Oggi è il mio 25.930esimo giorno sulla Terra e Milano è ancora qui, ferma nel suo caos elegante, tra i suoi grattacieli che sembrano toccare il cielo e le strade che non smettono mai di pulsare. Ma, come ogni altro giorno, è difficile capire dove finisce uno e inizia l’altro. Il tempo qui ha un ritmo tutto suo. Non è come in altri luoghi che ho visto, dove ogni momento sembra sospeso, come una fotografia in un album polveroso. Qui, il tempo è liquido. Scivola, si mescola, si perde tra le ore, tra una chiamata e un incontro. Milano sa come giocare con il tempo, facendoti sentire che stai vivendo nel presente, eppure ti lascia sempre una sensazione di déjà-vu.

Non è mai facile tenere i piedi per terra. La gente che mi circonda sembra tanto autentica quanto un cartellone pubblicitario, eppure, in qualche modo, si adatta a questo palcoscenico pluristratificato. Le facce sono tutte quelle che vedo ogni giorno: indifferenti, ma pronte a offrirti un sorriso di convenienza. Le conversazioni? Un’interminabile danza di parole perfette, tutte perfettamente calcolate, ma prive di vera connessione. Milano è uno di quei luoghi dove la gente è così occupata a sembrare autentica che non ha tempo per esserlo davvero.

Ma, forse, sono io che sono fuori posto. Dopo tutti questi giorni, mi chiedo se sono io che non riesco a smettere di cercare un senso in ogni piccola cosa che vedo, o se la città stessa è così brava a fingere che nessuno si accorga della finzione che è diventata la sua anima. Ogni tanto, mi fermo, mi guardo attorno e cerco di respirare, di sentirne la pulsazione. È in quei momenti che sento che la città ha un cuore che batte più forte di quanto riesca a immaginare. O forse è il mio cuore che vuole far parte di questa melodia frenetica, ma non riesce a tenere il passo.
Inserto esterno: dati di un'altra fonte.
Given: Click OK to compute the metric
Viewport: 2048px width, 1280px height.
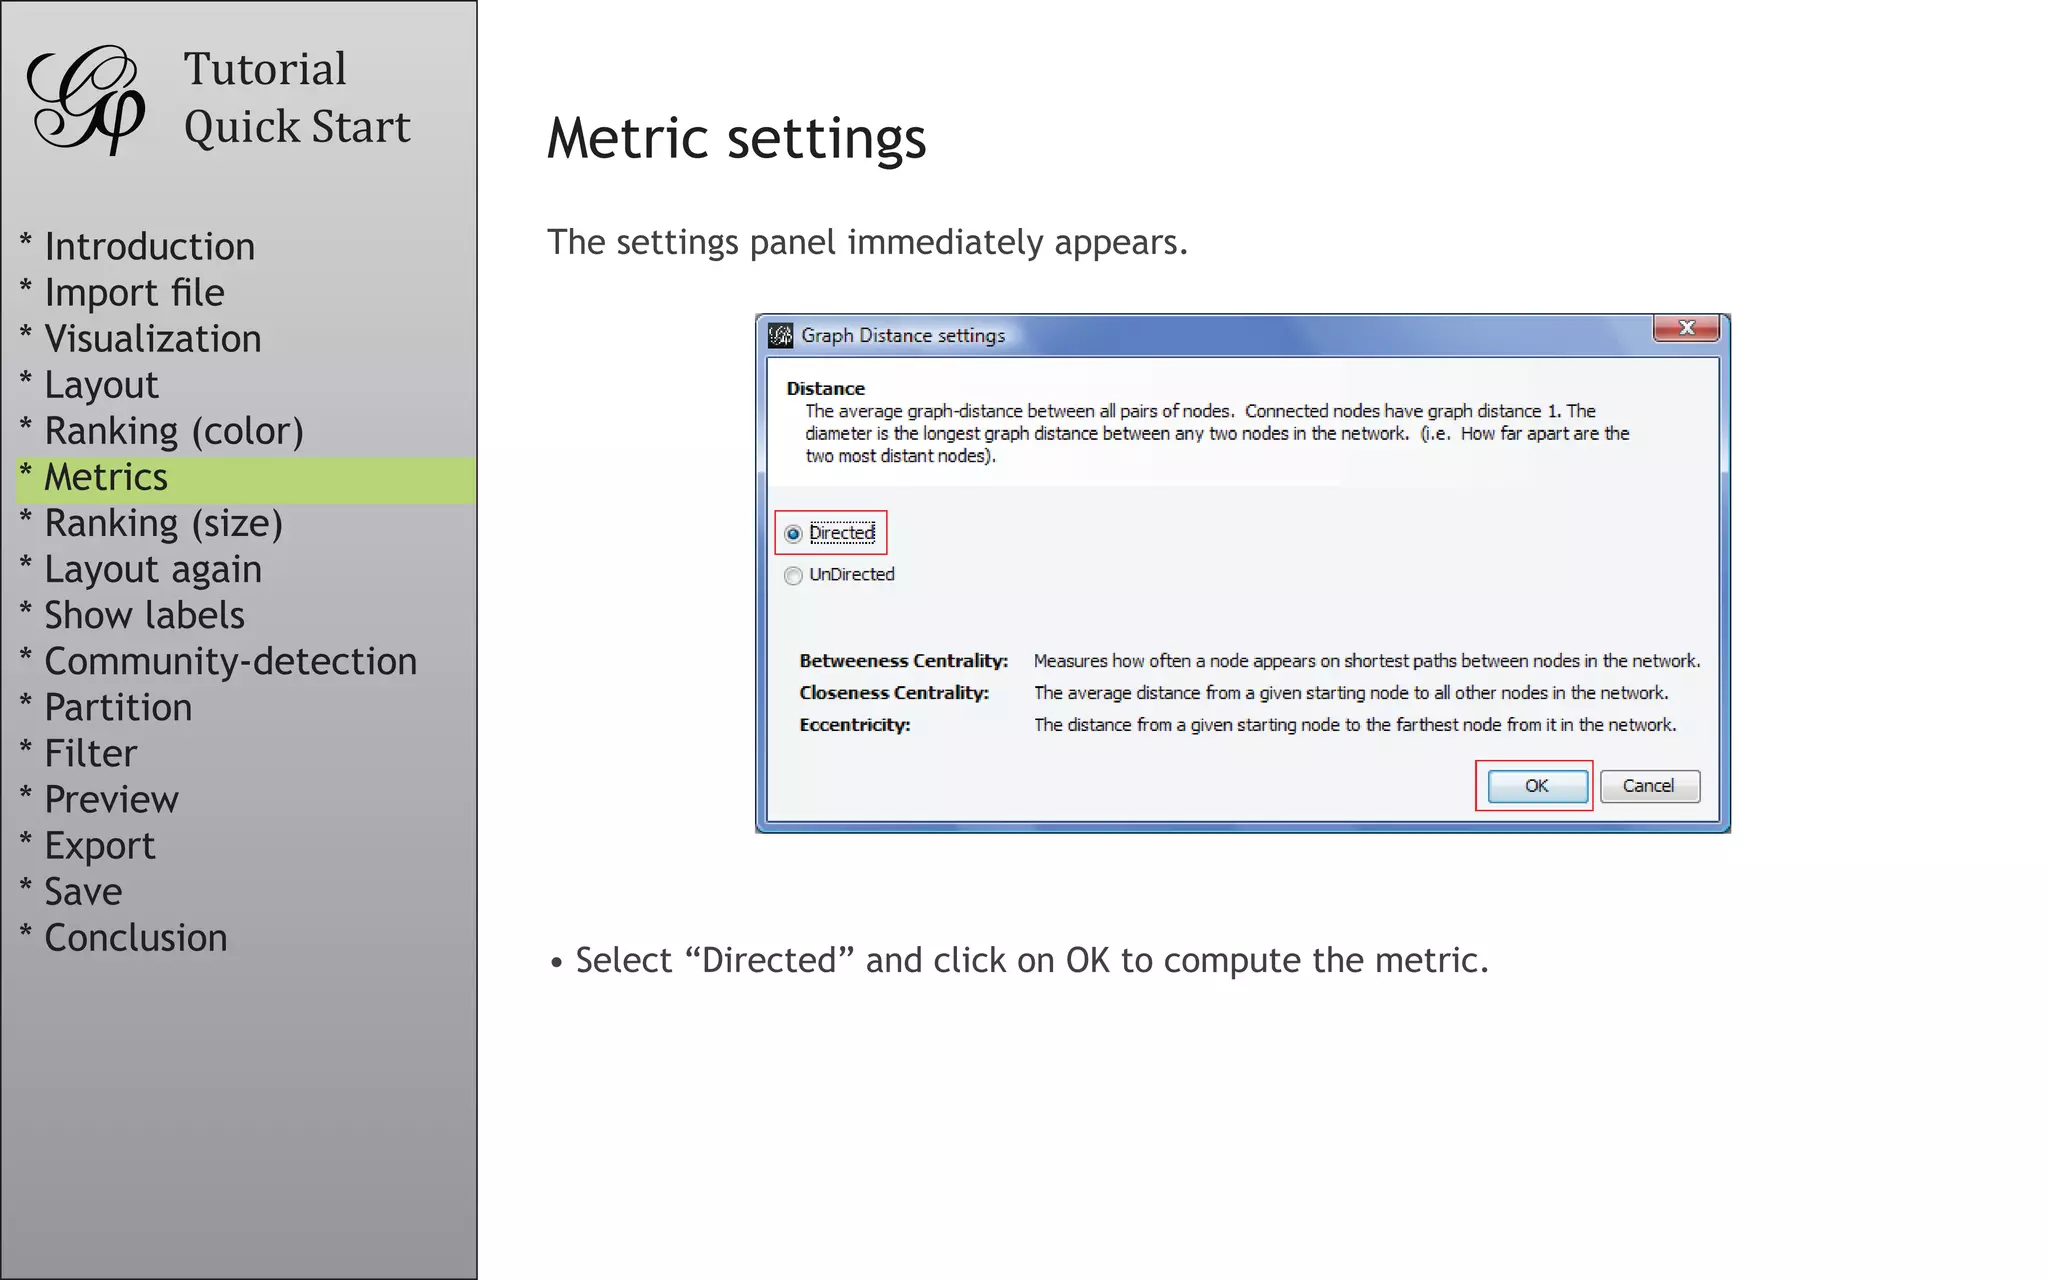Looking at the screenshot, I should (x=1536, y=786).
Oggi piove ancora, e le strade sembrano abbandonate a se stesse. Si sente solo il rumore delle auto che navigano nelle enormi pozze rimaste dopo una notte di pioggia incessante. E’ domenica, e la settimana appenda trascorsa sembra abbandonata, come una vecchia bicicletta che nessuno si porterà mai via. E’ già passata, dimenticata, proprio come le mille cose che lascio cadere nel mio cammino.
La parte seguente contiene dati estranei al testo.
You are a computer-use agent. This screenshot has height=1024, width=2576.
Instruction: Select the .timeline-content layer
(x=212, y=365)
Ho perso, disperso, la mia missione nella notte dei tempi, tuttavia, forse proprio per questo, sono riuscito a trovare qualcosa di simile al “mio posto”, un angolo tutto mio dove stare. Eppure, oggi mi rendo conto che, se mai quel posto esistesse, probabilmente non sarà mai in un angolo fisico, ma dentro di me. Milano, come il resto del mondo, è solo uno specchio. E io, come chiunque altro, ci sto cercando qualcosa che mi faccia sentire meno strano.

L’ironia è che, mentre cerco di trovare me stesso, mi sento più distaccato che mai. Forse è proprio questo il punto. Non siamo mai davvero radicati. Non siamo mai veramente a casa. La missione non è davvero quella di trovare un posto, ma di imparare a sentirsi a proprio agio nel non trovarlo. Forse, alla fine, la mia “missione” è solo una lunga serie di giorni, ciascuno simile al precedente, ma con qualcosa di infinitamente più sottile che cambia ogni volta. E forse è proprio questo il bello, in fondo: non dover mai sapere con certezza cosa ci riserva il prossimo giorno, ma essere pronti ad affrontarlo.